La maison, toujours l'immense château par déduction...Pensa Mak.
- Elle a toujours été comme ça ?
Demanda-t-elle.
- Avant de te rencontrer surtout. Après toi, s'ouvrir à nous, à toi, est devenue plus naturel pour elle. J'imagine qu'elle voulait tellement te rendre la mémoire que la déception a été trop grande et qu'elle ne préfère pas en parler.
Le regard de Mak se porta à nouveau sur la sortie de la caverne, là où Elsa était passée quelques minutes plus tôt. Encore une fois, ses yeux semblaient la vouloir, recherchaient ce bleu indéfinissable.
- Et qu'est-ce qu'il faut faire quand elle est triste comme ça ?
Les épaules d'Anna s'affaissèrent, à contre cœur, elle répondit :
- Attendre, c'est tout ce qu'on peut faire.
Mak soupira, visiblement peu convaincue par cette réponse. Sa tête lui disait d'obéir, de ne pas brusquer la reine, de faire confiance à Anna qui la connaissait sans doute bien mieux qu'elle. Mais son cœur, lui hurlait le contraire. En se concentrant suffisamment, la louve pouvait très clairement capter le mal-être d'Elsa. Cela lui était insupportable, il fallait qu'elle fasse quelque chose. Sans attendre une minute de plus, elle se leva en déclarant :
- Oui, enfin bon, moi je n'ai jamais été un loup très patient.
- Où est-ce-que tu vas ?
Demanda immédiatement Anna.
- Je vais la chercher.
- Elle ne va pas être contente.
Souligna la rousse.
- Ça, je m'en tamponne.
Assura Mak en sortant déjà de la caverne.
- Mak revient !
Cria Anna.
- Makdellana !
Répondit la louve sans rebrousser chemin.

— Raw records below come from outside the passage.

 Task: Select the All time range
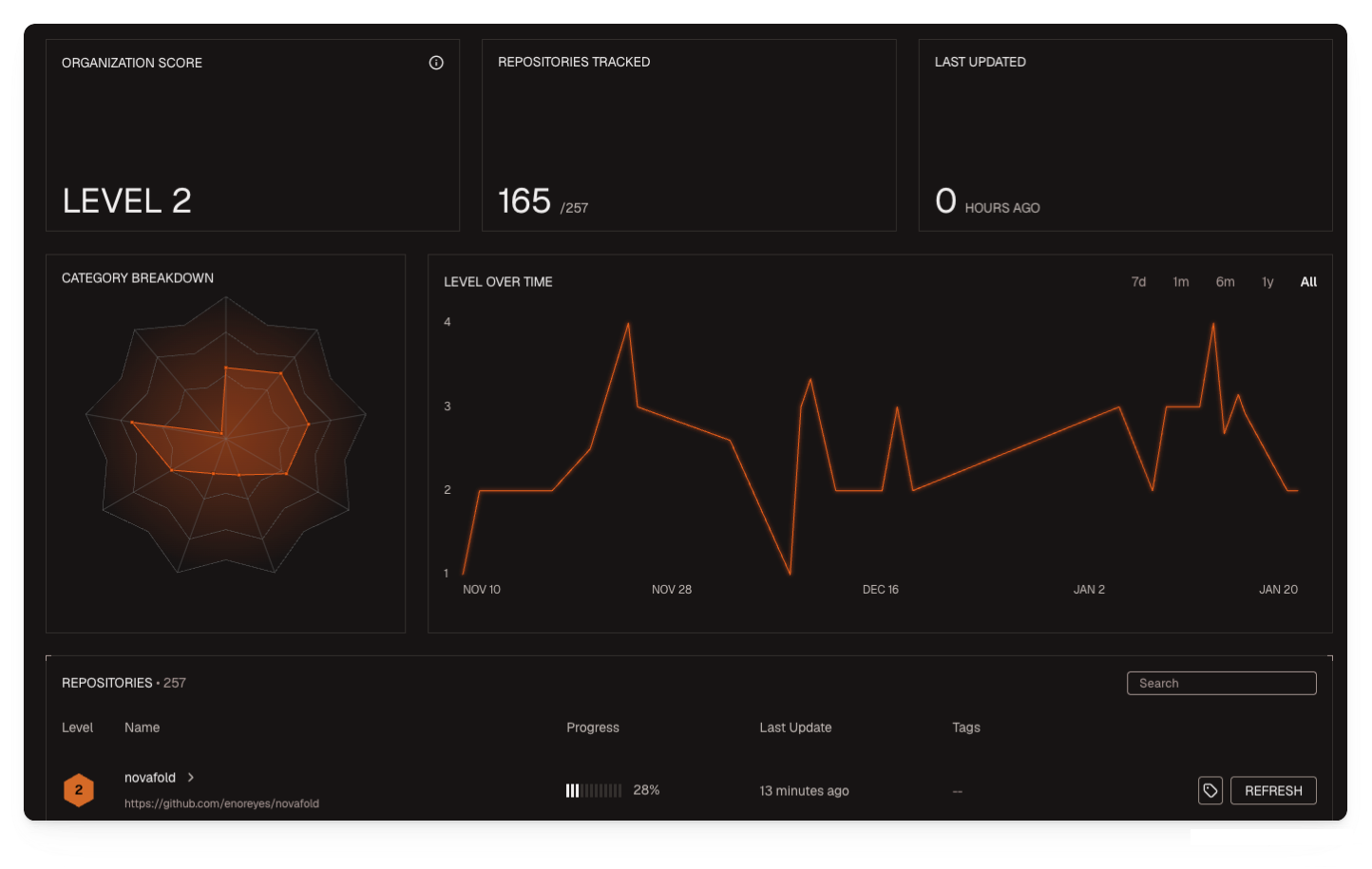click(x=1308, y=282)
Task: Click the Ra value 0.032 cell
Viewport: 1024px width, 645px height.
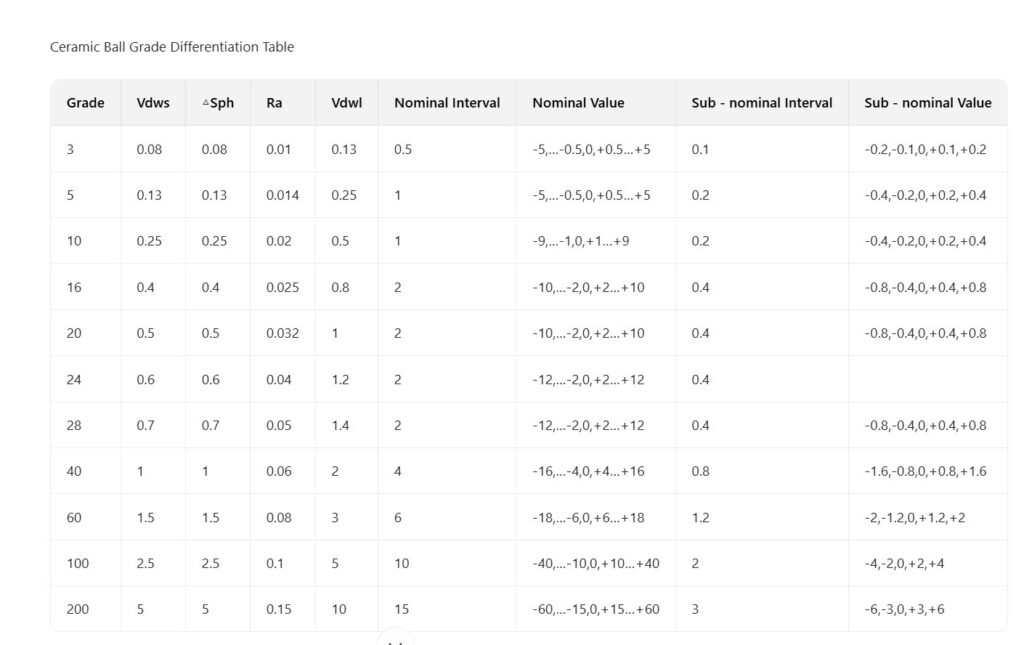Action: [x=282, y=333]
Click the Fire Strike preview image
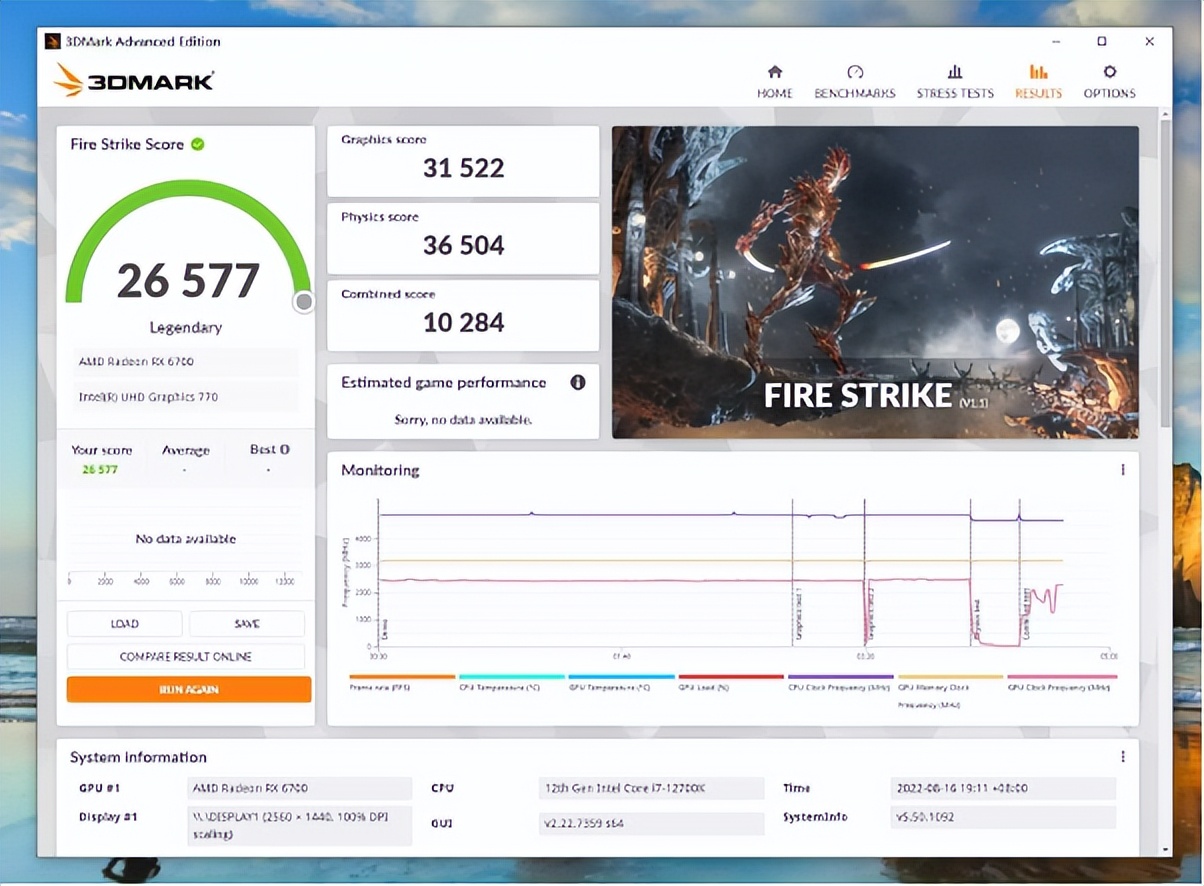Viewport: 1204px width, 886px height. [x=875, y=282]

Anna leva les yeux au ciel.
- Qu'importe comment je l'appelle, elle est toujours aussi tête de mule c'est incroyable.
Briak rit :
- Détends toi un peu. Dans le pire des cas, ta sœur jettera un hiver éternel sur cet endroit, mais on s'en fout puisqu'il y a déjà de la neige partout.
- Fine déduction mon amour. Alors là vraiment, je ne sais pas ce que j'aurais fait sans toi.